Nichols attended the University of Chicago but left to study acting in New York. He returned to Chicago, where he began working with May in the Compass Players, a comedy troupe that later became the Second City.
May and Nichols developed their great improvisational rapport into a saucy, sophisticated stage show that took on sex, marriage, family and other subjects in a frank manner that titillated and startled audiences of the late 1950s and early '60s.
"People always thought we were making fun of other people when we were in fact making fun of ourselves," Nichols told the AP in 1997. "We did teenagers in the back seat of the car and people committing adultery. Of course, you're making fun of yourself. You're making jokes about yourself. Who can you better observe?"
Their Broadway show, "An Evening With Mike Nichols and Elaine May," earned them a Grammy for best comedy recording in 1961.

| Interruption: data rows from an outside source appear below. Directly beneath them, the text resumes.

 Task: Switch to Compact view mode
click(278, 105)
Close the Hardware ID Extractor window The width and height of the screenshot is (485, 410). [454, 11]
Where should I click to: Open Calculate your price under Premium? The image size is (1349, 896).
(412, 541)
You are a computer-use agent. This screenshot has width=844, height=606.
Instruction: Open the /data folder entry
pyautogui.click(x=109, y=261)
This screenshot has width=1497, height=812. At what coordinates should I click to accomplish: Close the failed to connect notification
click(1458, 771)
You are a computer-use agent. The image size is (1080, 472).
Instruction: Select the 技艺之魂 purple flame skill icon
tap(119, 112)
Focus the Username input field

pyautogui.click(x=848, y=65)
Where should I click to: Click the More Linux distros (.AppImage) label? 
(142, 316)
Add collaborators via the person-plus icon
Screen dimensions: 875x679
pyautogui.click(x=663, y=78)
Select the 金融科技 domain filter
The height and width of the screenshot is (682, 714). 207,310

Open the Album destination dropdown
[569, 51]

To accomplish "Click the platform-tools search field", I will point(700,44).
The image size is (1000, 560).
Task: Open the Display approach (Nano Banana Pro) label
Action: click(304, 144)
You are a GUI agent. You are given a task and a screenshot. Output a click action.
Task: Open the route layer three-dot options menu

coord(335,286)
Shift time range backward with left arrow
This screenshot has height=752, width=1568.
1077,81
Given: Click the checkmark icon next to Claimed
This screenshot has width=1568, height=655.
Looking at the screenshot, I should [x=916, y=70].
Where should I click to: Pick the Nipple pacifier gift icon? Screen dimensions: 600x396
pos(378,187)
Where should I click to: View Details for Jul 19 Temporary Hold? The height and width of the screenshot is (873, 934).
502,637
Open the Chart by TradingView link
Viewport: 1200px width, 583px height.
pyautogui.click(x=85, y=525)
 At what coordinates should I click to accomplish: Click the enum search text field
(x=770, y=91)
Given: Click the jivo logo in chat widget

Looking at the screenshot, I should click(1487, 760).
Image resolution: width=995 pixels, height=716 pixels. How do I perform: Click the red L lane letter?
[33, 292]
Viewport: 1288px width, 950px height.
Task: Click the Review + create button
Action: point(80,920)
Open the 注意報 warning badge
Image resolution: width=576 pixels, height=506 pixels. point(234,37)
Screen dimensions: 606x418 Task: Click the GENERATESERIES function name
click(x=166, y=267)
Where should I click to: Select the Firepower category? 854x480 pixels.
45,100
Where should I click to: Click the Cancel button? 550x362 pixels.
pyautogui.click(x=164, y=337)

The two split up soon after, though they reunited in the 1990s, with May writing screenplays for Nichols' "Primary Colors" and "The Birdcage," adapted from the French farce "La Cage aux Folles."
After the break with May, Nichols found his true calling as a director, his early stage work highlighted by "Barefoot in the Park," ''The Odd Couple," ''Plaza Suite" and "The Prisoner of Second Avenue," each of which earned him Tonys.
Other honors included Oscar nominations for directing "Who's Afraid of Virginia Woolf?", "Silkwood" and "Working Girl," a best-picture nomination for producing "The Remains of the Day," and a lifetime-achievement award from the Directors Guild of America in 2004.
Never one to analyze his career and look for common themes, Nichols would shrug off questions that sought to link his far-flung body of work.
"What I sort of think about is what Orson Welles told me, which is: Leave it to the other guys, the people whose whole job it is to do that, to make patterns and say what the thread is through your work and where you stand," Nichols told the AP in 1996. "Let somebody else worry about what it means."
The Associated Press contributed to this report.